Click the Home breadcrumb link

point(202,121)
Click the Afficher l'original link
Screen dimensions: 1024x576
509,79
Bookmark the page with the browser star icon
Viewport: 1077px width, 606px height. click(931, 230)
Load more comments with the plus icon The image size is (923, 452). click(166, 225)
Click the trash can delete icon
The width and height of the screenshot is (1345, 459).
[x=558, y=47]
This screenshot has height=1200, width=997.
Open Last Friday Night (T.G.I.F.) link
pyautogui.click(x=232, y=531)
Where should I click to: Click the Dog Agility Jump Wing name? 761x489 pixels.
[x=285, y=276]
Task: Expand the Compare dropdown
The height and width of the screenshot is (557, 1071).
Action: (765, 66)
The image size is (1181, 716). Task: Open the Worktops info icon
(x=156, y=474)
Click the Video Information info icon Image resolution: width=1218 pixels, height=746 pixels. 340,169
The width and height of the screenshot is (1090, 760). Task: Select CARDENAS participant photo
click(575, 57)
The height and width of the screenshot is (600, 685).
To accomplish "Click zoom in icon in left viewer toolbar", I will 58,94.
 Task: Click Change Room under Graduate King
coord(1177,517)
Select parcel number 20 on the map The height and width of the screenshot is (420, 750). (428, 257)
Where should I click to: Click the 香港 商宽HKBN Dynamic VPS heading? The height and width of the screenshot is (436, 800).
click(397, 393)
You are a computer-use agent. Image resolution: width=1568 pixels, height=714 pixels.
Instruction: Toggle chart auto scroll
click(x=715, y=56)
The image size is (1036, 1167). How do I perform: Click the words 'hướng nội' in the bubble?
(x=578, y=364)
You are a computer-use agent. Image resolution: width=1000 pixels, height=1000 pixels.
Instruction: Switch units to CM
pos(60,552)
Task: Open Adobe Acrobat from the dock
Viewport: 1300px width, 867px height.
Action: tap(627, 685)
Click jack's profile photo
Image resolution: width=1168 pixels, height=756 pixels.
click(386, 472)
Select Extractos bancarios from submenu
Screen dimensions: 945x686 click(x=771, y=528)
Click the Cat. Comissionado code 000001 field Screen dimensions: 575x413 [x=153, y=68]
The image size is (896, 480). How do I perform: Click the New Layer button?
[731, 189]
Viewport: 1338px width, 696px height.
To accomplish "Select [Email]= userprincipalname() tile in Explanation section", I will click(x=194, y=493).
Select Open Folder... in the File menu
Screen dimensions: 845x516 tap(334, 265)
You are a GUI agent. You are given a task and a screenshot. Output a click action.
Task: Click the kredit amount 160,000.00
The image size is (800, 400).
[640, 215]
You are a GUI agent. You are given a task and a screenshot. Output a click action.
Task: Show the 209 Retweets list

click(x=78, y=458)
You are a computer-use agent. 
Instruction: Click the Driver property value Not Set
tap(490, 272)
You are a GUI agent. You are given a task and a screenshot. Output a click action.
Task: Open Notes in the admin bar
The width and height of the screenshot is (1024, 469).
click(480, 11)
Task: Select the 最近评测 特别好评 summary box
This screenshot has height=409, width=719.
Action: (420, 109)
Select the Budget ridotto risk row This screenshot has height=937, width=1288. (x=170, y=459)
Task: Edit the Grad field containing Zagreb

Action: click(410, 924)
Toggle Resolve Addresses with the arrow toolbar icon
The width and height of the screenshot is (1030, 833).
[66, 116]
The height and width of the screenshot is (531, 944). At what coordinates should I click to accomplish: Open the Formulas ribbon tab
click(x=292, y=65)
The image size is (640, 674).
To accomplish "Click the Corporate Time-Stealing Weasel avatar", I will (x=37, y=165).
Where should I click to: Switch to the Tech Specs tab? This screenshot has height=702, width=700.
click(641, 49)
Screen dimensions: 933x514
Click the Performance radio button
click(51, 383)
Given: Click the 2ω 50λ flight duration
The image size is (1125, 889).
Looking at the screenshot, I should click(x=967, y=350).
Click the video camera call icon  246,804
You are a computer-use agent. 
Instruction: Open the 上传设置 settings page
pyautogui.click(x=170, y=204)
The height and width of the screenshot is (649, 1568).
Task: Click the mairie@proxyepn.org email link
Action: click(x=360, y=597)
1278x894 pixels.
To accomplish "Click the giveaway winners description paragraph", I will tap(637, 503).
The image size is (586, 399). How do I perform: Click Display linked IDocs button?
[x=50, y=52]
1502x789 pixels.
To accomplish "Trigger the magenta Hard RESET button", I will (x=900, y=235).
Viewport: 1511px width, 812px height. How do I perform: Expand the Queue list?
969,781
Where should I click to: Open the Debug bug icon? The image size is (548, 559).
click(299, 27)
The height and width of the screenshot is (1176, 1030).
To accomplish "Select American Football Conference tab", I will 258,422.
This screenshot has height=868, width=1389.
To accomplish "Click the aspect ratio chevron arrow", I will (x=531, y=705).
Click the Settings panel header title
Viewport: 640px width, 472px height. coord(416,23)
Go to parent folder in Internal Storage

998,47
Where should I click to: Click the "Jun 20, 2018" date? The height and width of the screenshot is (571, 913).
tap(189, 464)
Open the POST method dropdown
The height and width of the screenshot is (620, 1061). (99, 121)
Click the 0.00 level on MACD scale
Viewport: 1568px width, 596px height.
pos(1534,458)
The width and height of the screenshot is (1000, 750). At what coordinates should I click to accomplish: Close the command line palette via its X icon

• [Description of the task]: From the records above, transcribe exactly the run of lines that opens with the line holding "Task: Edit the Grad field containing Zagreb" and closes with the line holding "Click the 0.00 level on MACD scale", both included.

• [Task response]:
Task: Edit the Grad field containing Zagreb

Action: click(410, 924)
Toggle Resolve Addresses with the arrow toolbar icon
The width and height of the screenshot is (1030, 833).
[66, 116]
The height and width of the screenshot is (531, 944). At what coordinates should I click to accomplish: Open the Formulas ribbon tab
click(x=292, y=65)
The image size is (640, 674).
To accomplish "Click the Corporate Time-Stealing Weasel avatar", I will (x=37, y=165).
Where should I click to: Switch to the Tech Specs tab? This screenshot has height=702, width=700.
click(641, 49)
Screen dimensions: 933x514
Click the Performance radio button
click(51, 383)
Given: Click the 2ω 50λ flight duration
The image size is (1125, 889).
Looking at the screenshot, I should click(x=967, y=350).
Click the video camera call icon  246,804
You are a computer-use agent. 
Instruction: Open the 上传设置 settings page
pyautogui.click(x=170, y=204)
The height and width of the screenshot is (649, 1568).
Task: Click the mairie@proxyepn.org email link
Action: click(x=360, y=597)
1278x894 pixels.
To accomplish "Click the giveaway winners description paragraph", I will tap(637, 503).
The image size is (586, 399). How do I perform: Click Display linked IDocs button?
[x=50, y=52]
1502x789 pixels.
To accomplish "Trigger the magenta Hard RESET button", I will (x=900, y=235).
Viewport: 1511px width, 812px height. How do I perform: Expand the Queue list?
969,781
Where should I click to: Open the Debug bug icon? The image size is (548, 559).
click(299, 27)
The height and width of the screenshot is (1176, 1030).
To accomplish "Select American Football Conference tab", I will 258,422.
This screenshot has height=868, width=1389.
To accomplish "Click the aspect ratio chevron arrow", I will (x=531, y=705).
Click the Settings panel header title
Viewport: 640px width, 472px height. coord(416,23)
Go to parent folder in Internal Storage

998,47
Where should I click to: Click the "Jun 20, 2018" date? The height and width of the screenshot is (571, 913).
tap(189, 464)
Open the POST method dropdown
The height and width of the screenshot is (620, 1061). (99, 121)
Click the 0.00 level on MACD scale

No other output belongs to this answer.